Workshops that actually change how teams work
A demo teaches people what a tool can do. A good workshop changes what they do on Monday. The difference is whether the training runs on your stack, tools, and way of working.
Plenty of teams have sat through an AI tooling demo. Someone scaffolds a to-do app from a prompt, the room nods, and very little changes the following week. The tool was impressive. The workshop was not, because a demo and a workshop are different things, and only one of them changes behaviour.
Demos sell. Workshops transfer.
A demo is designed to show what is possible. It runs on a clean, generic example chosen because it goes well. It answers the question “can this tool do something cool?” with a confident yes, and then everyone goes back to a stack that looks nothing like the demo.
A workshop has a harder job: to make a specific team better at their actual work. That means building the sessions around how that team really builds software, not a tidy example that avoids every awkward part of their day.
Train on your stack, not a generic demo
The single biggest predictor of whether a workshop sticks is whether it runs on the team’s own stack: the languages and frameworks they use, the way they branch and review, the CI they ship through, the conventions they hold each other to.
We run sessions on a focused sample project rather than a team’s production code. The sample stays small enough to keep the session clear and safe to break, but it is set up to mirror the real environment: the same language, the same framework, the same tooling and review flow. Nothing has to be unlearned on Monday.
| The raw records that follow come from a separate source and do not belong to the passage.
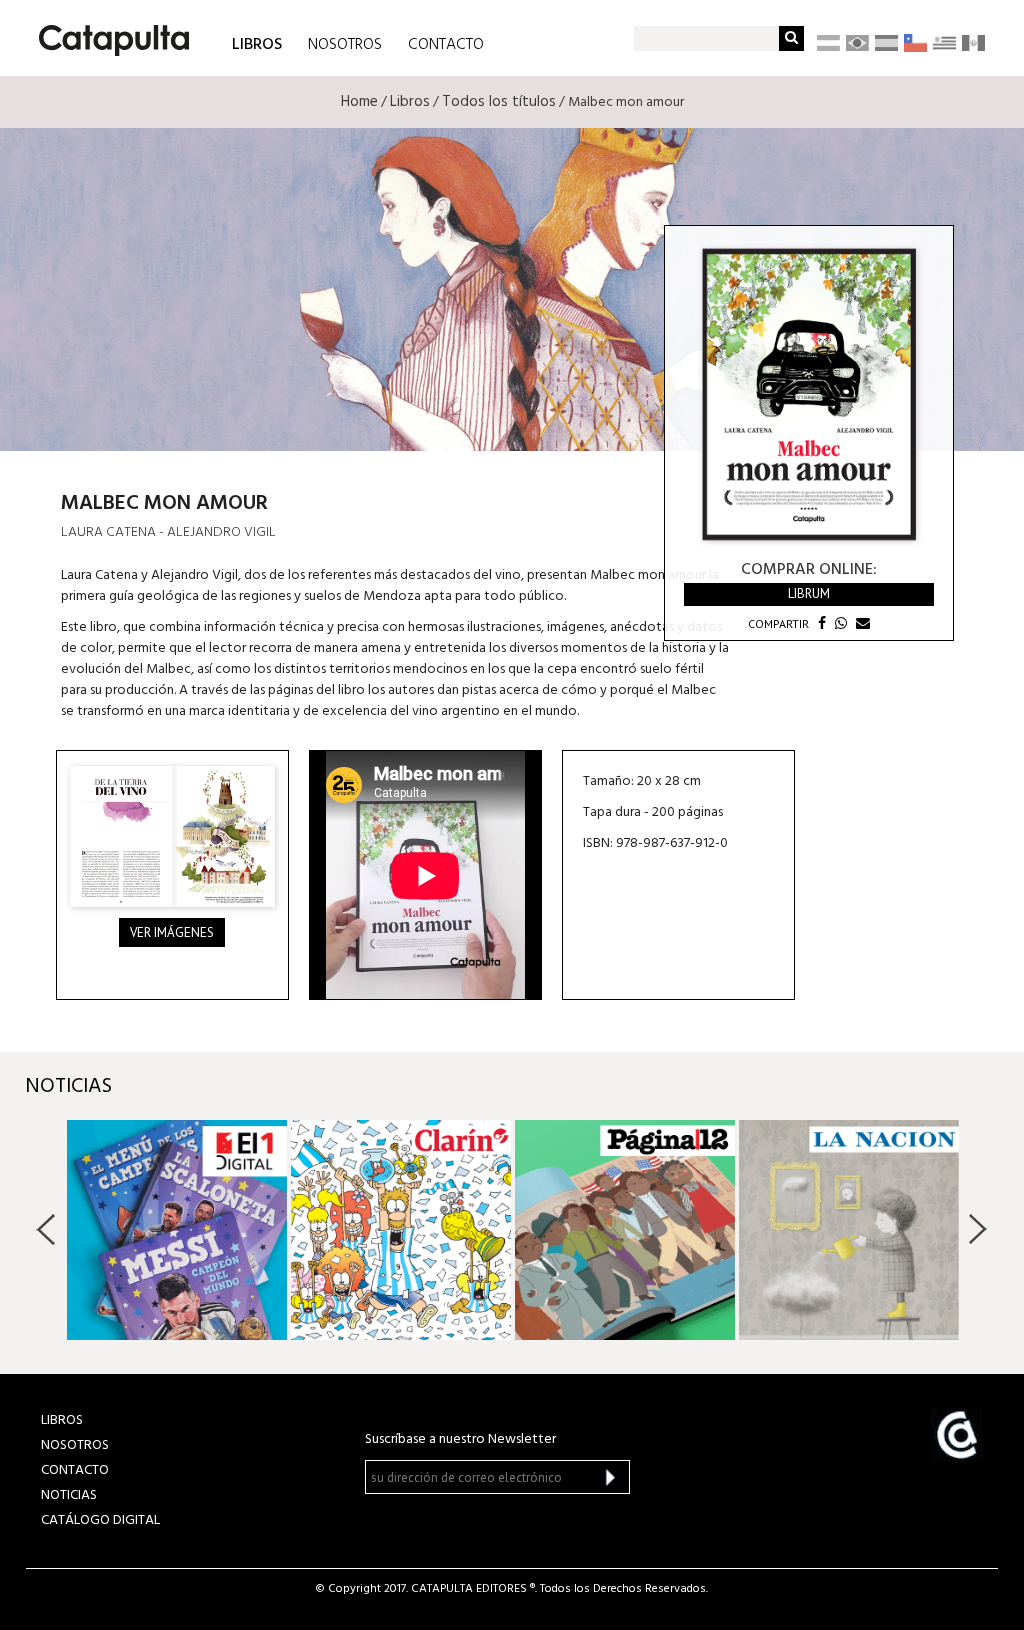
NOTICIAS (69, 1495)
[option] (177, 1230)
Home (359, 102)
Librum (809, 593)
That distinction matters. Most teams would not want a workshop loose in their production repository, and they do not need to. What they need is to see the agent working with their languages, their patterns, and their tools, so engineers learn where it needs context about how they do things, where it shines, and where it has to be kept on a short leash. That judgement is the actual skill. Everything else is keyboard shortcuts.
Practise where you are heading
A workshop is also a chance to move forward, not just sideways. If a team is adopting a new testing approach, migrating to a different framework, or tightening its review standards, we fold that into the sessions. Engineers practise AI-assisted work the way they want to do it next, not the way they did it last year, and they see how AI can accelerate the migration itself.
The skills worth building
A workshop that changes how a team works tends to focus on a few durable capabilities:
- Specifying well. Turning a fuzzy intention into a clear, testable description an agent can execute against. This is most of the quality difference, and most teams underinvest in it.
- Reviewing AI-written code. Reading a change you did not write, deciding what to test, and knowing when “looks fine” is not good enough. As output rises, this becomes the core engineering skill.
- Knowing the boundary. Developing an intuition for where AI saves hours and where it quietly costs them, so the team reaches for it deliberately rather than everywhere.
None of these are about a particular product. They transfer across tools and outlast whichever assistant is in fashion this year, which is precisely why they are worth a workshop rather than a manual.
What good looks like afterwards
You can tell a workshop landed not by the energy in the room but by what happens a week later. Tickets get written with more structure. Reviews get sharper rather than rubber-stamped. People reach for AI on the right problems and skip it on the wrong ones. The team is not just using a tool; they have changed how they work, and that change keeps paying out long after the session ends.
That is the bar we hold our own workshops to, and it is why we build them around your stack, tools, and processes rather than a generic demo of ours.